Kaynak Alıntısı »
=====
POLİTİKA - 31 Ekim 2024 Perşembe 12:12

Geçit: "Sağlıklı ve temiz bir gelecek için çalışıyoruz"

A
A
A
Geçit: "Sağlıklı ve temiz bir gelecek için çalışıyoruz"

Yeşilyurt Belediyesi İklim Değişikliği ve Sıfır Atık Müdürlüğü tarafından Sadrettin Konaevi Kız Anadolu İmar Hatip Lisesinde düzenlenen ‘Sıfır Atık ve İklim Değişikliği Farkındalık’ eğitiminde öğrencilerle bir araya gelen Yeşilyurt Belediye Başkanı Prof. Dr. İlhan Geçit, çevre ve doğa bilincine sahip bir nesil inşa edip, geleceğe güzel bir dünya emanet etmek için farkındalık oluşturan ‘Sıfır Atık’ projelerinin altına imza atmaya devam ettiklerini söyledi.


Öğrencilere çevre bilincini aşılamak, çevreye duyarlılığı ve sağlıklı yaşamı öğretmek amacıyla gerçekleşen eğitim çalışmasında konuşan Yeşilyurt Belediye Başkanı Prof. Dr. İlhan Geçit, ‘Hep Birlikte El Ele, Sıfır Atıkla Yeşil Geleceğe’ sloganıyla gerçekleşen bilgilendirme faaliyetleriyle öğrencilere çevre bilincini aşılamaya çalıştıklarını söyledi.


Sürdürülebilir ve farkındalık oluşturan projelerle çevreyi koruma adına önemli adımlar attıklarını ifade eden Başkan Geçit, “Günümüz dünyasında sağlıklı bir çevre, temiz bir ortam ve yaşanabilir alanların çok büyük önemi vardır. Atık yönetimi, geri dönüşüm çalışmaları, yeşil alanların artırılması ve temiz enerji kullanımı konularında yaptığımız yatırımlar ile ilçemizi daha yaşanabilir bir kent haline getirmek için çalışıyoruz. Güzel bir gelecek inşa etmek için bugünlerde attığımız adımların, ektiğimiz tohumların ayrı bir değeri vardır. Çocuklarımıza erken yaşlarda çevre bilinci aşılamak amacıyla okullarımızda düzenlediğimiz bilgilendirme faaliyetleri ise bu açıdan bakıldığı zaman ayrı bir önem taşımaktadır. Çevre bilincine ve geri dönüşüm duyarlılığına sahip bir nesil inşa ederek gelecek nesillere daha yaşanabilir bir dünya emanet içinde tüm imkânlarımızı seferber ettik. Bilgilendirme faaliyetlerimiz dışında okullar arasında atık pil toplama yarışması düzenledik, bu yarışma ile atık pilin çevreye verdiği zarara dikkat çekmeye çalışıyoruz. Atık pilin toprağa, havaya ve suya çok ciddi zararları vardır, bizlerde bu konuda toplumsal bir bilinç oluşturmaya çalışıyoruz" şeklinde konuştu.
=====
Veri Kesiti »
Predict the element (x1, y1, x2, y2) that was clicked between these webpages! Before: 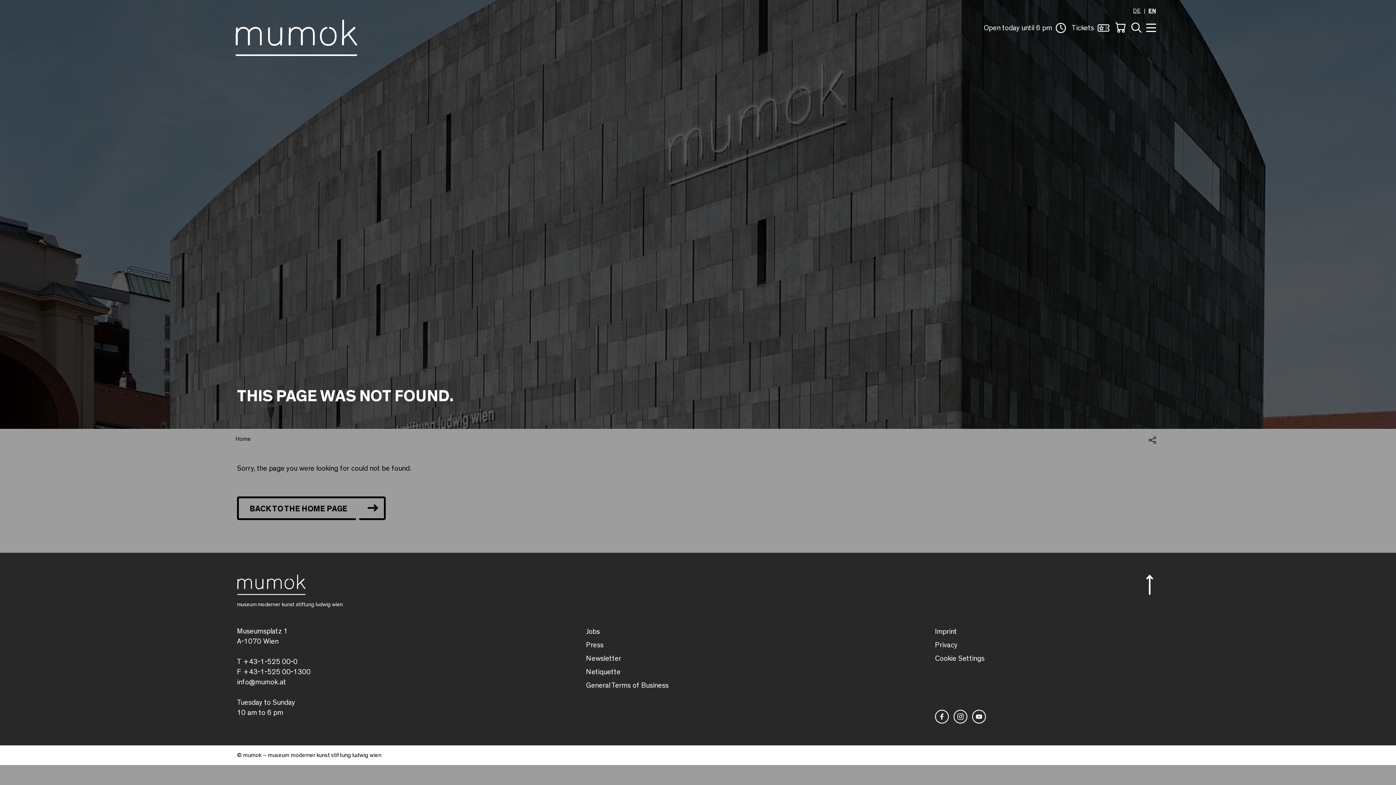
=====
Çalışma Talimatları »
a) Sıfır Atık eğitimi haberine göre belediye, okullar arasında hangi yarışmayı düzenlemiştir?
b) Sıfır Atık eğitimi haberini, son cümlesinin ardından kaldığı yerden sürdürün.

Görev Yanıtları »
a) Atık pil toplama yarışması.

b)
Başkan Geçit, Çevre, Şehircilik ve İklim Değişikliği Bakanlığı tarafından hayata geçirilen ve Cumhurbaşkanı Recep Tayyip Erdoğan’ın eşi Emine Erdoğan himayesinde devam eden ‘Sıfır Atık’ projesine ülke çapında en fazla katkı sunan yerel yönetimlerin başında geldiklerini dile getirdi.


Dünya çapında bilinen bir çevre hareketine dönüşen ‘Sıfır Atık’ projesinin kesintiye uğramadan uzun yıllar devam etmesi, bir yaşam biçimi haline gelmesi ve çevreyi koruma bilincinin her an diri tutulması içinde belediye olarak her türlü desteği verdiklerinden bahseden Başkan Geçit, “Temiz, sağlıklı ve güzel çevrenin insan ve toplum hayatında çok önemli yeri vardır. Çevre bilincinin yaygınlaşması ve hep birlikte daha temiz, daha yeşil bir Yeşilyurt inşa etmek içinde farklı projeler geliştirip, toplumun tüm kesimlerinin desteğini almaya çalışıyoruz. Çocuklarımıza sağlıklı bir gelecek bırakmak için, doğayı koruma konusunda her bir vatandaşımızın desteğine ihtiyacımız var. Hep birlikte hareket ederek çevremizi ve doğamızı korumalıyız. Tüm hemşerilerimizi, çevre konusunda daha duyarlı olmaya ve doğamızı korumak için birlikte hareket etmeye davet ediyorum" diye konuştu.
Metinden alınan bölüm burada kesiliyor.